4. The three men at the center of the film have an engaging chemistry; they're believable as three white-boy gadget dorks who have been lifelong friends but never particularly had the stakes in their lives be all that high. Day is fun on "It's Always Sunny In Philadelphia," but he veers dangerously close to being grating here; his high-pitched, rat-a-tat cadence is meant to give him the showy Galifianakis-ian third wheel role, but instead he's only tolerable because of how he bounces off Bateman and Sudeikis, both of whom are solid spit-take straight men. But their murder plot is more gimmicky than anything else; these guys don't have any shading whatsoever, let alone some secret dark side. You can't help but wonder how much more fun the film would have been if they'd have really run with the idea of these generally amoral, self-satisfied discovering they're capable of murder. That would made for a truly dark comedy, rather than a sitcom that keeps changing the rules.

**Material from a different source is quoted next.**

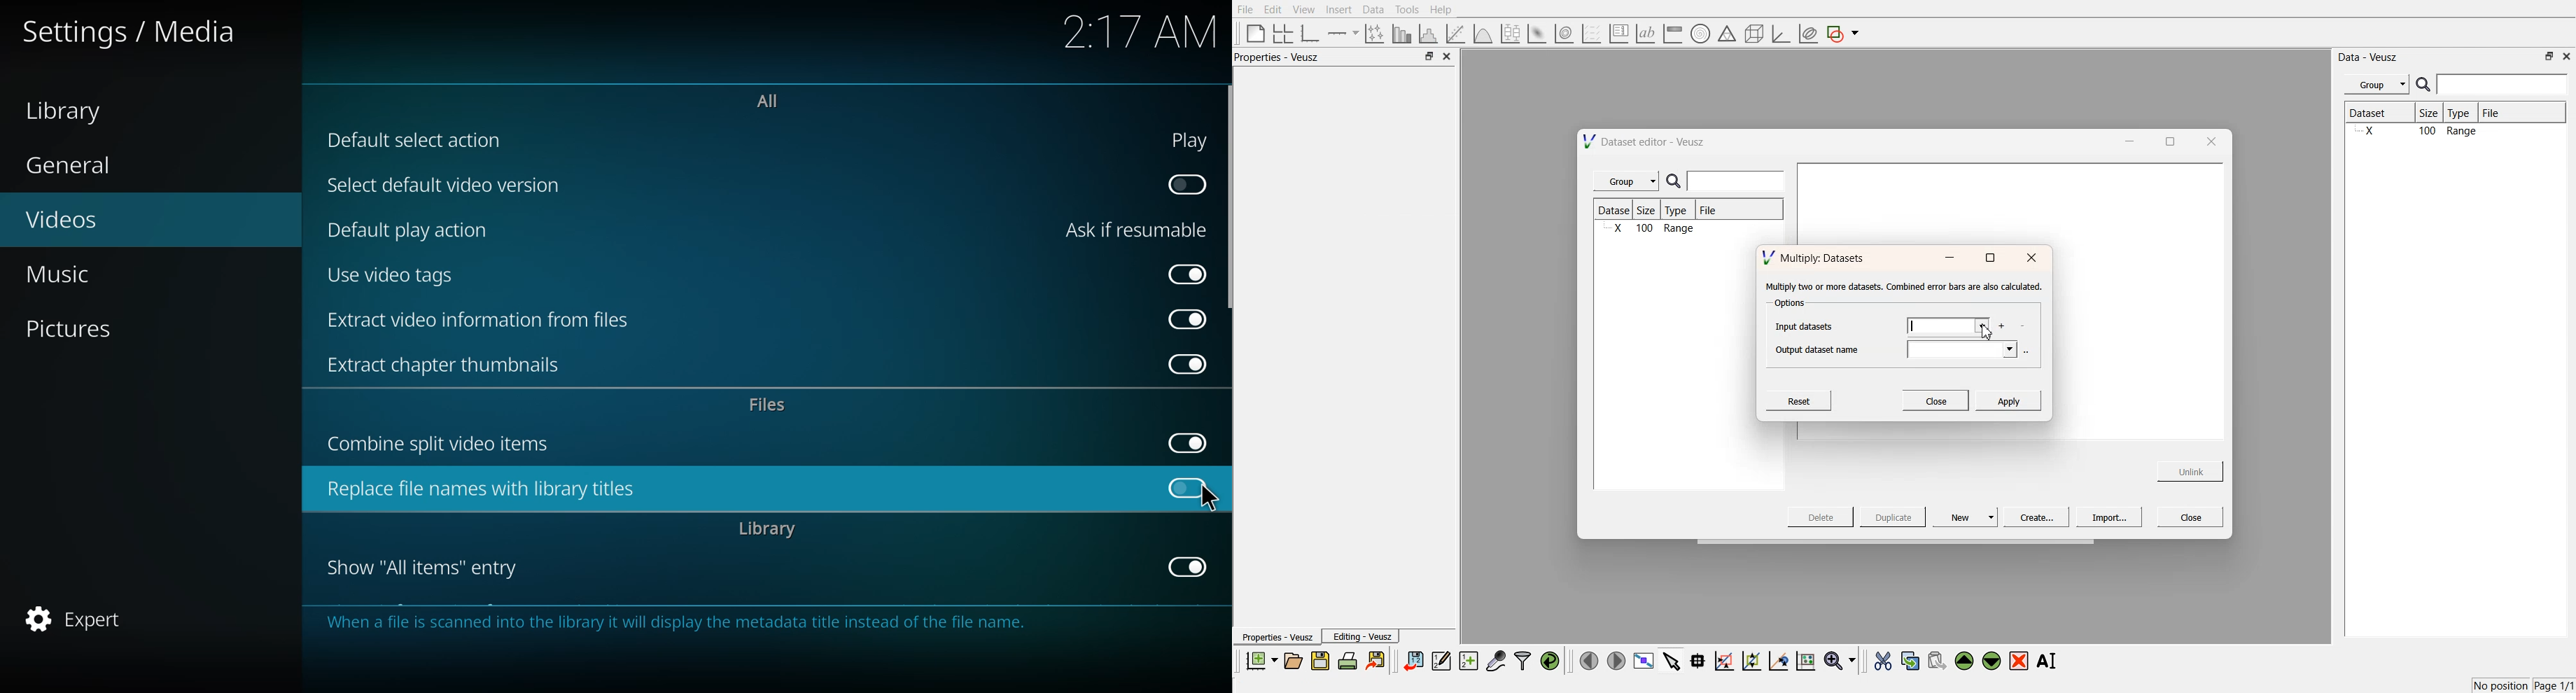 The height and width of the screenshot is (700, 2576). Describe the element at coordinates (1801, 400) in the screenshot. I see `Reset` at that location.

5. "Horrible Bosses" still has its fair share of laughs, including an inspired cameo by Ioan Gruffudd as a character that'll forever be known as "Wetwork Man." (I love the idea that a man with his job would show up for work in a tuxedo.) But it never rises to the levels of what I suspect were its initial intentions: Three angry white guys deciding they've had enough already, boiling into fatal rage and realizing that, after all, they're too fat and happy to even hang onto that rage. Instead, "Horrible Bosses" keeps taking the easy way out, the easy joke, the easy plot turn, the easy broad characters. This is an outstanding idea for a movie that only sporadically works, settling instead for "man inserts another man's toothbrush into his anus" jokes. Not that there's anything wrong with those jokes. (Not at all.) But with this cast, and this concept, it's just a shame that "Horrible Bosses" pulls up just when it should be taking off.